Until the engine ECM is turned on, the engine will not start and Cat® Electronic Technician (ET) will not be able to connect to the engine ECM. When the engine ECM receives 12 V at J1-13 and J1-33, the ECM will sink C1-3 and J1-23 to the ground. This is the ground for the engine ECM power relay. The engine ECM power relay provides the 12 V to the engine ECM pin at the following locations: J1-1, J1-18, J1-21, J1-28, J1-38, J1-58, and J1-78.
The following is a detailed description for turning on the SSL D Series engine ECM. This refers to the SSL D Series electrical schematic above.
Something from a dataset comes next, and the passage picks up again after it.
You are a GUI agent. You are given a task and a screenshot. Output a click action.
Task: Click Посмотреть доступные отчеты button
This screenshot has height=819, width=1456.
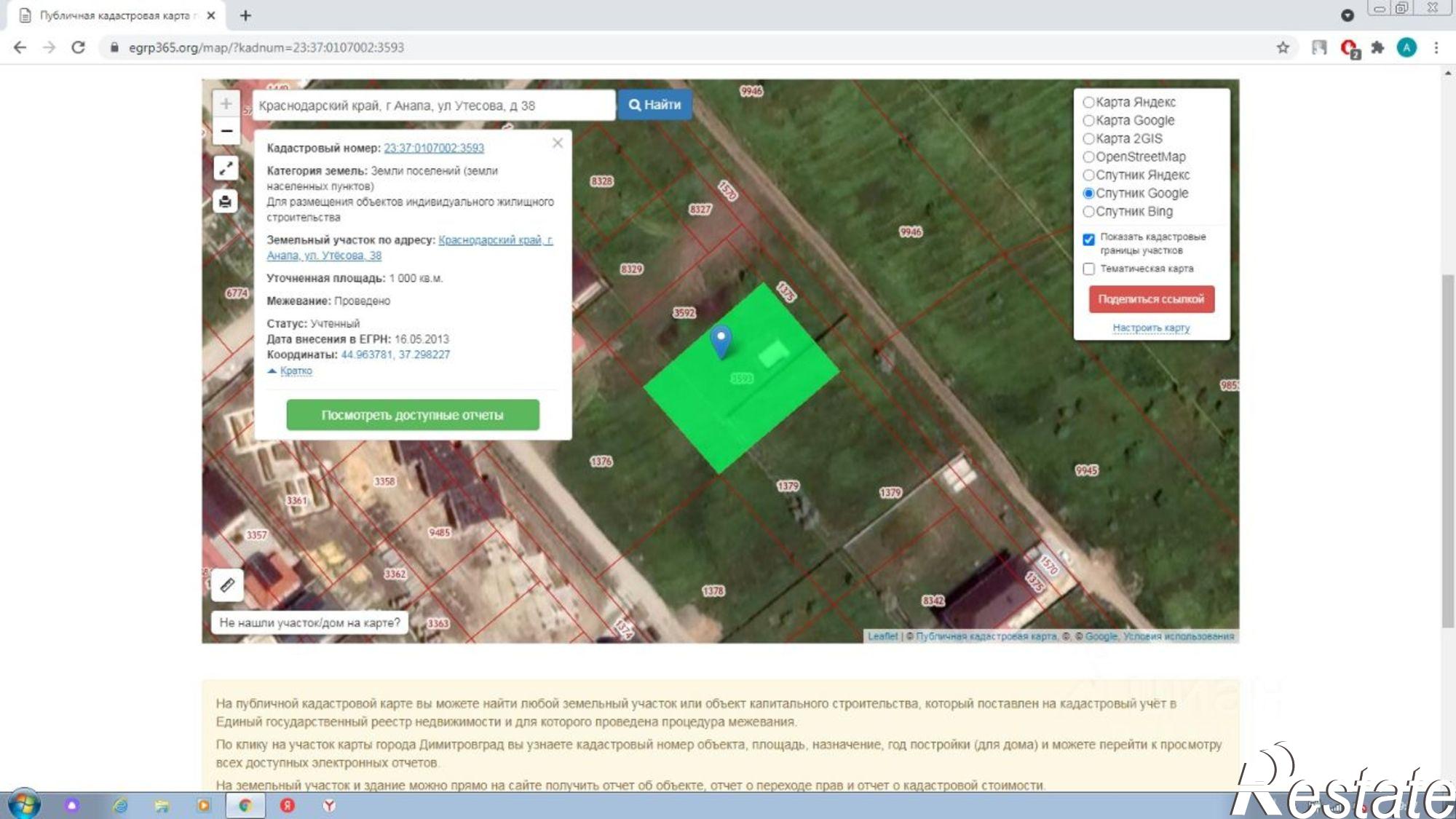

The machine ECM and circuits will be different for the CWL and MHE. For those two product families and for the latest SSL schematic, refer to SIS web.
Turning on the Engine ECM Circuit
The keyswitch provides 12 V to the main power relay module 1 along with the top fuse panel that includes the engine ECM fuse. In the schematic, the main power relay is called "PWR_RLY_1". The main power relay module 1 is always grounded through a ground behind the cab.
The engine ECM power relay module receives 12 V from the battery. In the schematic the engine ECM power relay module is called "PWR_RLY_ECM".
Main power relay module 1 will provide start-up power to the engine ECM at J1-13 and J1-33. When the engine ECM receives 12 V, it will sink J1-3 and J1-23 to ground. This is the ground for the engine ECM power relay module.
With power and ground to the engine ECM power relay module, 12 V is provided to the engine ECM at the following pins: J1-1, J1-18, J1-21, J1-28, J1-38, J1-58, and J1-78.
The engine can now start and Cat ET will be able to connect to the engine ECM.